A recent survey by German historians list over two hundred reasons for the “Fall of Rome”. To the older explanations of population migrations, corruption and Christianity, have been added sea level change, class warfare and pacifism. After playing Nestorgames’ Tetrarchia I offer a simpler more one dimensional cause, chronic mismanagement.
For a complete review of the game I recommend you go to Boardgame Chronicle’s excellent site. Incidentally this is the very site that got me to buy this classic game. Suffice the say, Nestorgames have fitted a classic strategy game that rewards endless replays in a container the size of a pencil case. It’s made in Spain but the delivery service was first class.

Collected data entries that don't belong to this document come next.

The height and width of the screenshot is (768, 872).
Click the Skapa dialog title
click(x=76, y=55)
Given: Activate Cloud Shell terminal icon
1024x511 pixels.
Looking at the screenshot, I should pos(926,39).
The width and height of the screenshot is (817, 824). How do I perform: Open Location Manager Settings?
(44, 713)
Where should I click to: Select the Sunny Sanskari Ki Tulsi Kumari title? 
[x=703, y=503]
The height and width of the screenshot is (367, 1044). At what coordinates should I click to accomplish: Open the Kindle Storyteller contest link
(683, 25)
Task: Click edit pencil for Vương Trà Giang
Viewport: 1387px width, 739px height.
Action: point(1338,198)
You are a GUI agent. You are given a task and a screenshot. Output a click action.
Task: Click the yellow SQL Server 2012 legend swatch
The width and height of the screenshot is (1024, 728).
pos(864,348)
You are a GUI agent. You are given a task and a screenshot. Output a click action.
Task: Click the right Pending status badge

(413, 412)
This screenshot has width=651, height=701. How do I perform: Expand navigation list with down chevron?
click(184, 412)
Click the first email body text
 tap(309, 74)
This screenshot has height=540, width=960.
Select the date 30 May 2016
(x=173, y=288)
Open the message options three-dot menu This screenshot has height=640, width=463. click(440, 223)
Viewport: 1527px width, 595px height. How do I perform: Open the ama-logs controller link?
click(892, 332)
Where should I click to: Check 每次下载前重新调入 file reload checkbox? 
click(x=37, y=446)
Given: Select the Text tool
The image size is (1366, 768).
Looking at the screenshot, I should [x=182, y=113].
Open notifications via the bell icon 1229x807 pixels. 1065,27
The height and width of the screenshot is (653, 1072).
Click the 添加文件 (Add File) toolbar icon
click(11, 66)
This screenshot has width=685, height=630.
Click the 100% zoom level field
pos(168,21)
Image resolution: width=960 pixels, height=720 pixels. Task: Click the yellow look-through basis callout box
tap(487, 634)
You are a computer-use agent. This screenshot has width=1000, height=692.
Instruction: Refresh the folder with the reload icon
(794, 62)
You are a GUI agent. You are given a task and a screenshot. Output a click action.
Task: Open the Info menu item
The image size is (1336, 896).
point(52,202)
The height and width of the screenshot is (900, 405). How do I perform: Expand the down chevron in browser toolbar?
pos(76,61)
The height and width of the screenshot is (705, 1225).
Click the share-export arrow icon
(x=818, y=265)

The aim is of course to hold the Empire together and I’ve just about managed it in about fifty percent of plays. The contents are well made and tough. It is set at the end of the Third century and Emperor Diocletian has divided the Empire up in order to defend against “internal” and “external” threats. In similar style to Pandemic: Fall of Rome, players are obstensively on the same side in facing unrest, revolts and invasions. The game does benefit from YouTube tutorials but the brief rules are adequate if not comprehensive.
Dice are used to randomise events and the system would be great for setting up a campaign? My regular reader will know where I’m going with this! We have four willing Emperors and their Caesars lined up and play starts, appropriately enough, in August! I whole heartedly recommend this system and it is eminently adaptable to other periods. I’m currently reading as much as possible about Rome in Late Antiquity but the system could conceivably cover the Arab Caliphates, the Crusader states and late medieval Europe. The possibilities are endless.
Best wishes and all credit to Boardgame Chronicles for unearthing this modern classic.